[List of tasks]
#1 Can you condense the paragraph of the LTFS interview that begins "For disk to disk backup" into a shorter version that keeps its main facts?
#2 Could you reproduce the stretch of the LTFS interview from "For disk to" through "is all hogwash." word for word?

[Text shown]
++++

Do you see LTFS being embraced as general-purpose storage in the future?

Toigo: Well, you know, it's really hard to gauge that, only because nobody's tracking how many downloads there are of LTFS software. Here at Storage Decisions today, I've had a whole bunch of people come up and they say, 'We're throwing together an LTFS right now just for test purposes,' and they are from all different kinds of companies. There was an insurance company, there was a government institution, there was a local government thing, there were hospitals. In fact, there was a person who asked me a question today about LTFS and how it could be used effectively to store medical data for long-term file-keeping for HIPAA.

So, I would say, there's an adage [about] the difference between discovery and innovation, OK: It took 6,000 years after the discovery of the wheel to innovate and put them on the outside of luggage so you could pull your luggage through O'Hare Airport. OK, how long does it take for the discovery to materialize in terms of an innovative platform?

Perpendicular magnetic recording, which we use to store a lot of bits onto a disk drive or onto a tape -- that technology was actually discovered in the early 1980s. It's taken 35 years to put it on a disk drive. Now it's dedupe, where all disk drives have perpendicular magnetic recording on them, all the SATA [Serial Advanced Technology Attachment] drives and the terabytes-sized drives. How long will it take for LTFS to become a dominant file storage platform? I think it's being adopted a lot faster than some of those other technologies were. I'm already seeing it in a lot of shops right now. In a big way, not so much -- not yet. But I think more and more companies are going to get used to the idea.

The problem of backup [has] always been complicated with tape, and they think that because backup sucks -- and it does, you know; it's slow and it's lumbering and you know, it has a lot of things that can go wrong and the software generally isn't fully baked.

The fact is, tape always worked just fine. The software wasn't the greatest thing in the world for writing data to the tape, but the tape library itself was [a] pretty interesting and well-defined piece of hardware with a lot of pedigree behind it, and it's pretty effective stuff. So, what we did was we were throwing the baby out with the bath water -- didn't want to do the backup software, so let's throw the tape out, too. And you also had [a] $50 million marketing campaign from disk vendors who wanted to get rid of tape and have disk become the platform for archive, which makes no economic sense. In five years, it's 450 times the expense of tape to do archiving on disk.

For disk to disk backup, a 100-terabyte (TB) system is going to cost you somewhere in the realm of $2.5 million. With tape, I can get by with $500,000. So, there are all kinds of economic advantages to retaining tape, but there's been a lot of noise made that's said tape is no good anymore, or tape is outmoded, tape is yesterday's news. And in fact, there was a lot of paid analytical work that was done in the late '90s where claims were made that were patently false about tape -- things like one in 10 tapes fails on restore, you know. That 73% of tapes can't be read after you write them -- this is all hogwash.

++++

[Supplied information]

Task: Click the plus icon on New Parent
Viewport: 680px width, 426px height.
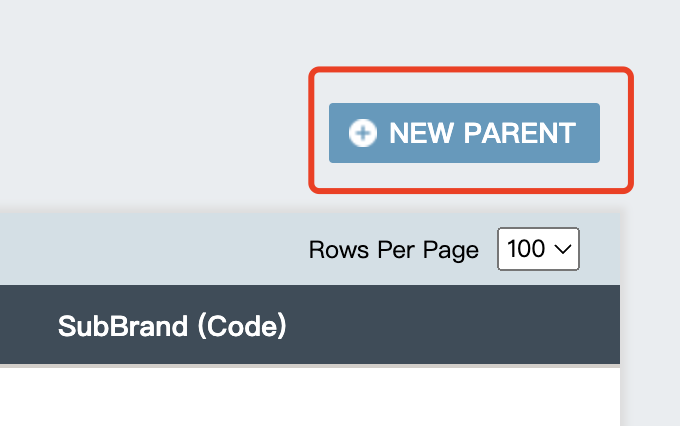Action: click(362, 133)
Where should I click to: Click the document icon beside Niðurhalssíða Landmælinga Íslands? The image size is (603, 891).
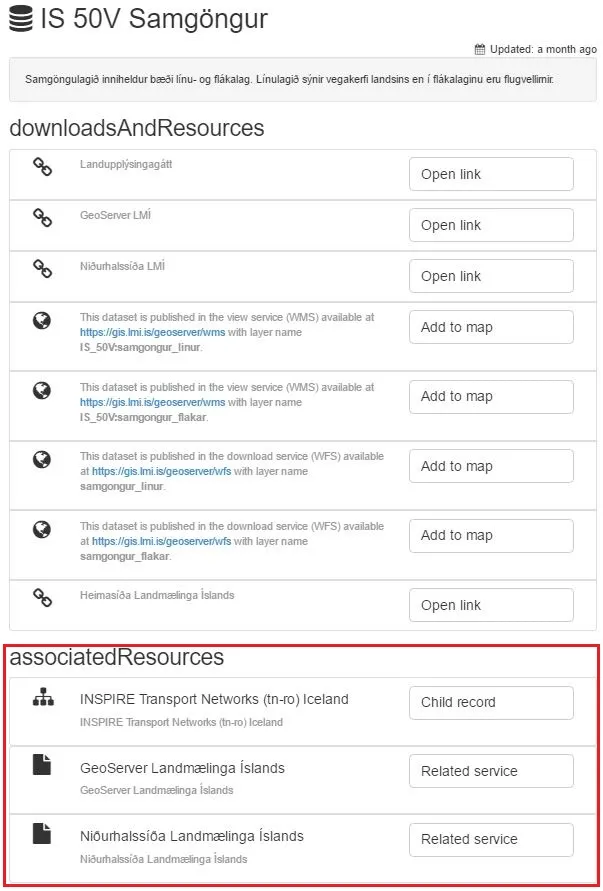coord(42,833)
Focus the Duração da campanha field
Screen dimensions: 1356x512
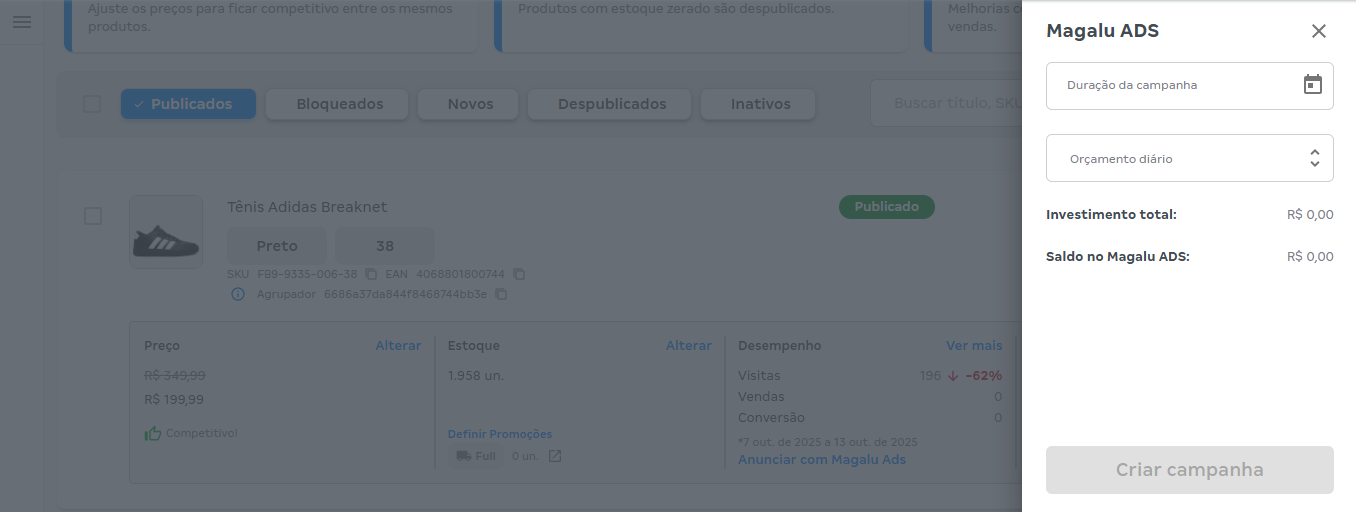point(1170,85)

++++

[Responses for each task]
#1 A 100-terabyte disk-to-disk backup system costs around $2.5 million, compared with about $500,000 using tape, so keeping tape has real economic advantages. Still, tape has been widely called outmoded. Paid analyst work in the late '90s made patently false claims about it, such as one in 10 tapes failing on restore and 73% being unreadable after writing. All of this is dismissed as hogwash.

#2
For disk to disk backup, a 100-terabyte (TB) system is going to cost you somewhere in the realm of $2.5 million. With tape, I can get by with $500,000. So, there are all kinds of economic advantages to retaining tape, but there's been a lot of noise made that's said tape is no good anymore, or tape is outmoded, tape is yesterday's news. And in fact, there was a lot of paid analytical work that was done in the late '90s where claims were made that were patently false about tape -- things like one in 10 tapes fails on restore, you know. That 73% of tapes can't be read after you write them -- this is all hogwash.